Output every record verbatim, and omit each picture.

Collected data:

────────

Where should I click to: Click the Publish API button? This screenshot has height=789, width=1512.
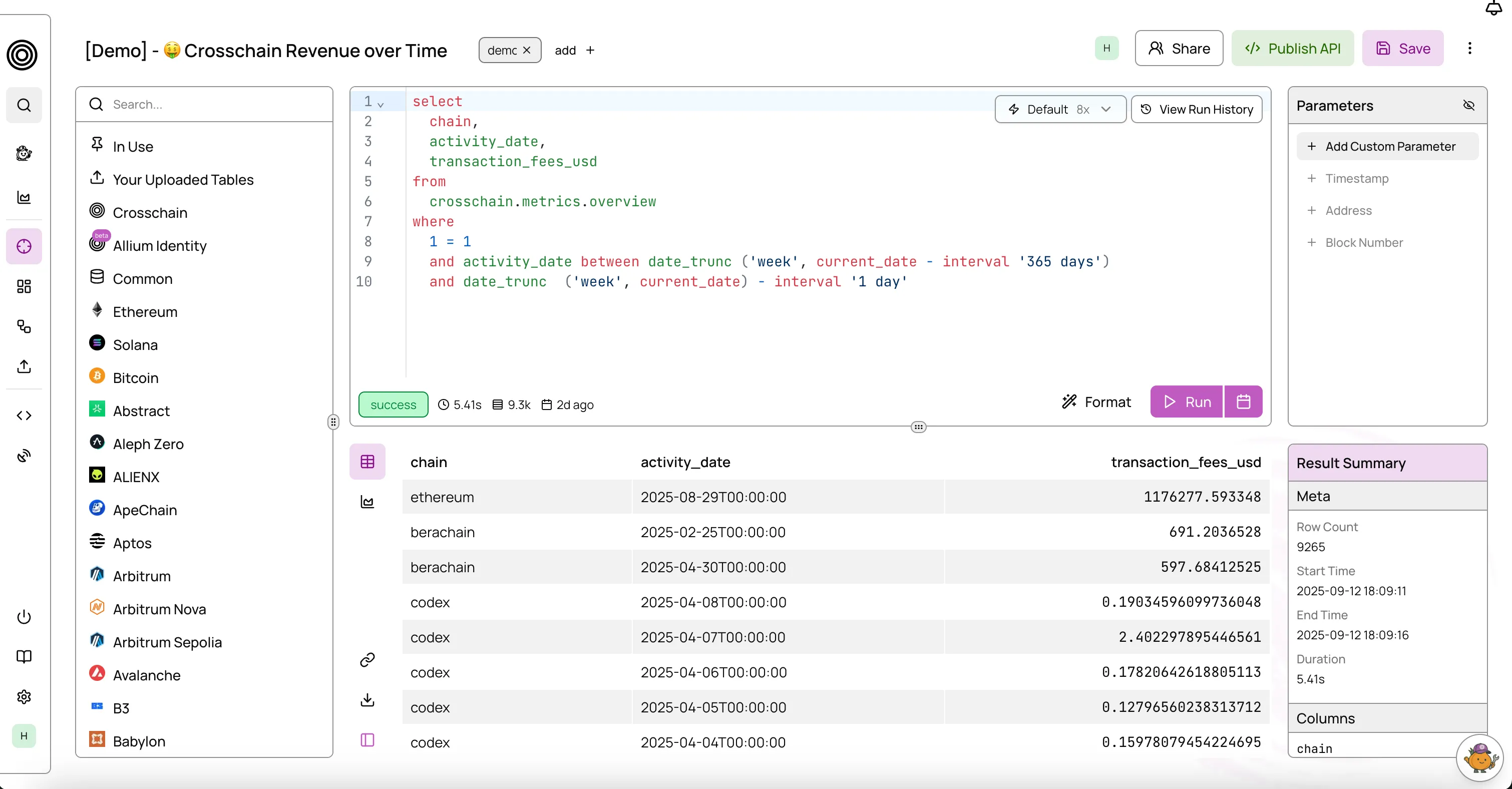coord(1293,49)
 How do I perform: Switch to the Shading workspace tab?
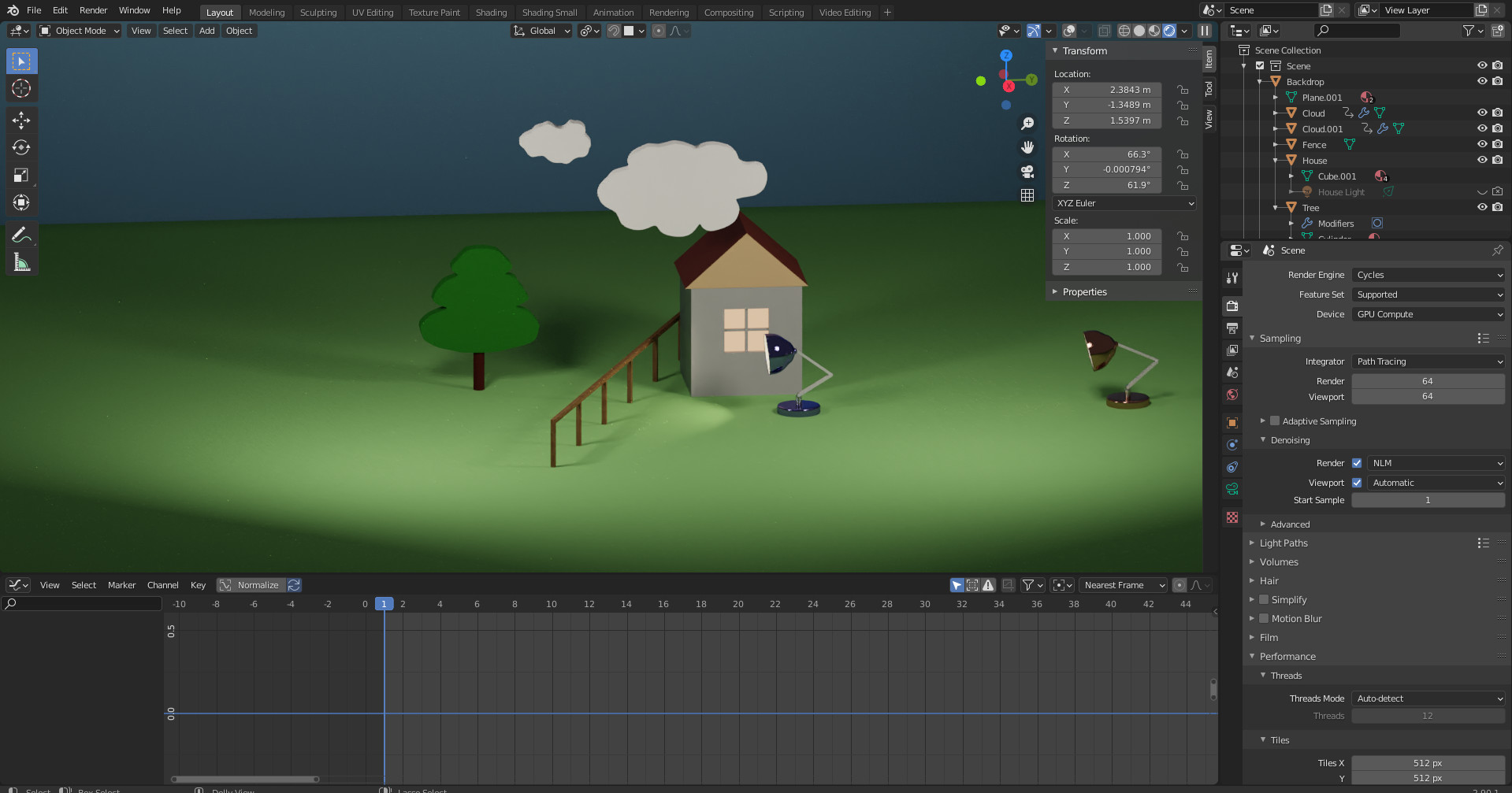[491, 12]
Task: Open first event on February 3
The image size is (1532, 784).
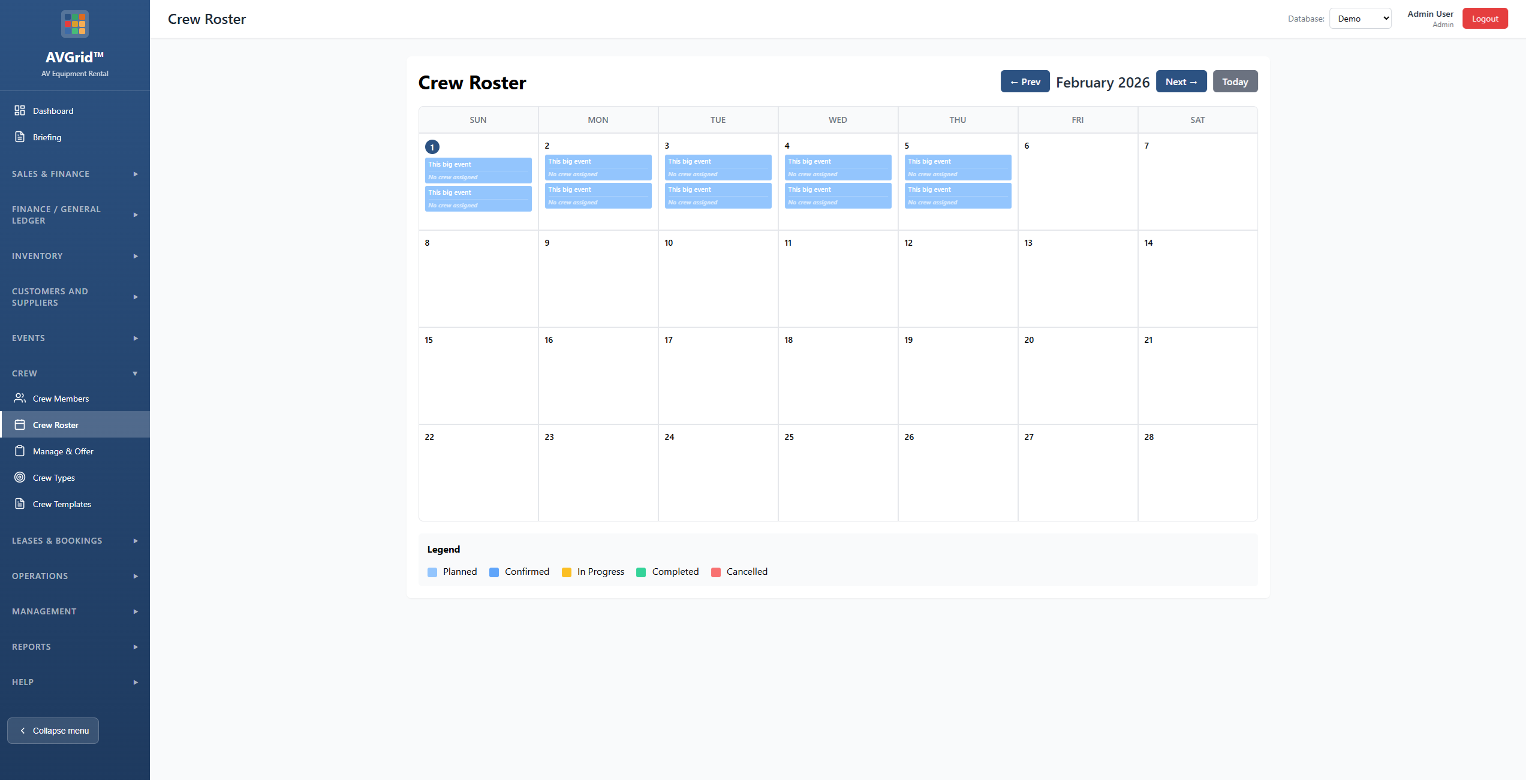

────────

Written answer:
Where should I click to: Click the Publish API button? This screenshot has height=789, width=1512.
coord(1293,49)
 How do I perform: Switch to the Shading workspace tab?
[491, 12]
Task: Open first event on February 3
The image size is (1532, 784).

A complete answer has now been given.